(WHAT TO WORK ON):
Please convert every line of the material below into a JSON list of strings, one string per line, and omit the blank lines.

(Raw records):
━━━━

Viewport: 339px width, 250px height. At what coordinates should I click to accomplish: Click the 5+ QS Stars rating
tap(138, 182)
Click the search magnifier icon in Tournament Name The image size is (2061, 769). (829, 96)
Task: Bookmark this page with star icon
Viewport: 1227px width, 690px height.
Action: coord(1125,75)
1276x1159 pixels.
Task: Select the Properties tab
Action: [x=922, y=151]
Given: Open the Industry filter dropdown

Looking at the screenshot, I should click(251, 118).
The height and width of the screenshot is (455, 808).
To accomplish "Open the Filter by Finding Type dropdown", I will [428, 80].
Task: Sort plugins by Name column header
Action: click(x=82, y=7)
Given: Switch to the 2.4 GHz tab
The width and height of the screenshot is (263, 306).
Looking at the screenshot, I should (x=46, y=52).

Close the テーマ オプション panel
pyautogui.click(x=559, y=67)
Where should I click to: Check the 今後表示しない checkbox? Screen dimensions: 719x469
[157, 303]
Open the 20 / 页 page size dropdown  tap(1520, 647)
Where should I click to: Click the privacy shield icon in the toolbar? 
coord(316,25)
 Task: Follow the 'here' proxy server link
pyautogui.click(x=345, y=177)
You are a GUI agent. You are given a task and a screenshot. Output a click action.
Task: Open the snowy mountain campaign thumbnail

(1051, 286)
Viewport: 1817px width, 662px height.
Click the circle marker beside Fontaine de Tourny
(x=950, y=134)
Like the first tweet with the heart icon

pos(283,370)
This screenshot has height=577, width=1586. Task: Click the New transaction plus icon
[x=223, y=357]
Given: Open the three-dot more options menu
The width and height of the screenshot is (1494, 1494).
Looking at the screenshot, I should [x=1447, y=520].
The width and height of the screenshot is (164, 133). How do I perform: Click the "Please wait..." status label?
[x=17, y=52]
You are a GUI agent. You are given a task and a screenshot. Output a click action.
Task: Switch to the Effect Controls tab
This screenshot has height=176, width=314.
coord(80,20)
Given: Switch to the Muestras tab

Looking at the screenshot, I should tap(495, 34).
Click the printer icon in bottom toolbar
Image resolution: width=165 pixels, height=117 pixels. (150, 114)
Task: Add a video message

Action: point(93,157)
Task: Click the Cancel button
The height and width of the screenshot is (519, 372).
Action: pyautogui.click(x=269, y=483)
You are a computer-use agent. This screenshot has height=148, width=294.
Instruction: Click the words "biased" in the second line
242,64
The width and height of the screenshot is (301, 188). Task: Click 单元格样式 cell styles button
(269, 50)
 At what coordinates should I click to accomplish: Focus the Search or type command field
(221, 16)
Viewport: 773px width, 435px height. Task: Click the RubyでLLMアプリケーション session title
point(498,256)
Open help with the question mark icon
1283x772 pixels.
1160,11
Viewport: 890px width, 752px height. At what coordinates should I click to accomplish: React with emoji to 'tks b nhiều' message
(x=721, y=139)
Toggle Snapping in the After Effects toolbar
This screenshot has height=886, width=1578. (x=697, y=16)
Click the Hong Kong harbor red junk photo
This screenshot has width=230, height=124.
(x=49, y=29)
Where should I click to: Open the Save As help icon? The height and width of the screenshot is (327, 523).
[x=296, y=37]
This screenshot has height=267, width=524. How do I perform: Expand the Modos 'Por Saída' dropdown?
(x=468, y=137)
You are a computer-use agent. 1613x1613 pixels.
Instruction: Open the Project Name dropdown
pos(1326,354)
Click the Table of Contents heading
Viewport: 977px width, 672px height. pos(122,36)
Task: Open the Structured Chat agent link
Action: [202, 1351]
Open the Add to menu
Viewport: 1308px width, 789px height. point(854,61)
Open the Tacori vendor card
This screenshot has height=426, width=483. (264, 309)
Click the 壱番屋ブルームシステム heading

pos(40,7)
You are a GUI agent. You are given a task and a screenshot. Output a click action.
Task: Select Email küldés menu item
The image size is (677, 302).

━━━━

(CORRECT ANSWER):
[
  "Viewport: 339px width, 250px height. At what coordinates should I click to accomplish: Click the 5+ QS Stars rating",
  "tap(138, 182)",
  "Click the search magnifier icon in Tournament Name The image size is (2061, 769). (829, 96)",
  "Task: Bookmark this page with star icon",
  "Viewport: 1227px width, 690px height.",
  "Action: coord(1125,75)",
  "1276x1159 pixels.",
  "Task: Select the Properties tab",
  "Action: [x=922, y=151]",
  "Given: Open the Industry filter dropdown",
  "Looking at the screenshot, I should click(251, 118).",
  "The height and width of the screenshot is (455, 808).",
  "To accomplish \"Open the Filter by Finding Type dropdown\", I will [428, 80].",
  "Task: Sort plugins by Name column header",
  "Action: click(x=82, y=7)",
  "Given: Switch to the 2.4 GHz tab",
  "The width and height of the screenshot is (263, 306).",
  "Looking at the screenshot, I should (x=46, y=52).",
  "Close the テーマ オプション panel",
  "pyautogui.click(x=559, y=67)",
  "Where should I click to: Check the 今後表示しない checkbox? Screen dimensions: 719x469",
  "[157, 303]",
  "Open the 20 / 页 page size dropdown  tap(1520, 647)",
  "Where should I click to: Click the privacy shield icon in the toolbar? ",
  "coord(316,25)",
  " Task: Follow the 'here' proxy server link",
  "pyautogui.click(x=345, y=177)",
  "You are a GUI agent. You are given a task and a screenshot. Output a click action.",
  "Task: Open the snowy mountain campaign thumbnail",
  "(1051, 286)",
  "Viewport: 1817px width, 662px height.",
  "Click the circle marker beside Fontaine de Tourny",
  "(x=950, y=134)",
  "Like the first tweet with the heart icon",
  "pos(283,370)",
  "This screenshot has height=577, width=1586. Task: Click the New transaction plus icon",
  "[x=223, y=357]",
  "Given: Open the three-dot more options menu",
  "The width and height of the screenshot is (1494, 1494).",
  "Looking at the screenshot, I should [x=1447, y=520].",
  "The width and height of the screenshot is (164, 133). How do I perform: Click the \"Please wait...\" status label?",
  "[x=17, y=52]",
  "You are a GUI agent. You are given a task and a screenshot. Output a click action.",
  "Task: Switch to the Effect Controls tab",
  "This screenshot has height=176, width=314.",
  "coord(80,20)",
  "Given: Switch to the Muestras tab",
  "Looking at the screenshot, I should tap(495, 34).",
  "Click the printer icon in bottom toolbar",
  "Image resolution: width=165 pixels, height=117 pixels. (150, 114)",
  "Task: Add a video message",
  "Action: point(93,157)",
  "Task: Click the Cancel button",
  "The height and width of the screenshot is (519, 372).",
  "Action: pyautogui.click(x=269, y=483)",
  "You are a computer-use agent. This screenshot has height=148, width=294.",
  "Instruction: Click the words \"biased\" in the second line",
  "242,64",
  "The width and height of the screenshot is (301, 188). Task: Click 单元格样式 cell styles button",
  "(269, 50)",
  " At what coordinates should I click to accomplish: Focus the Search or type command field",
  "(221, 16)",
  "Viewport: 773px width, 435px height. Task: Click the RubyでLLMアプリケーション session title",
  "point(498,256)",
  "Open help with the question mark icon",
  "1283x772 pixels.",
  "1160,11",
  "Viewport: 890px width, 752px height. At what coordinates should I click to accomplish: React with emoji to 'tks b nhiều' message",
  "(x=721, y=139)",
  "Toggle Snapping in the After Effects toolbar",
  "This screenshot has height=886, width=1578. (x=697, y=16)",
  "Click the Hong Kong harbor red junk photo",
  "This screenshot has width=230, height=124.",
  "(x=49, y=29)",
  "Where should I click to: Open the Save As help icon? The height and width of the screenshot is (327, 523).",
  "[x=296, y=37]",
  "This screenshot has height=267, width=524. How do I perform: Expand the Modos 'Por Saída' dropdown?",
  "(x=468, y=137)",
  "You are a computer-use agent. 1613x1613 pixels.",
  "Instruction: Open the Project Name dropdown",
  "pos(1326,354)",
  "Click the Table of Contents heading",
  "Viewport: 977px width, 672px height. pos(122,36)",
  "Task: Open the Structured Chat agent link",
  "Action: [202, 1351]",
  "Open the Add to menu",
  "Viewport: 1308px width, 789px height. point(854,61)",
  "Open the Tacori vendor card",
  "This screenshot has height=426, width=483. (264, 309)",
  "Click the 壱番屋ブルームシステム heading",
  "pos(40,7)",
  "You are a GUI agent. You are given a task and a screenshot. Output a click action.",
  "Task: Select Email küldés menu item",
  "The image size is (677, 302)."
]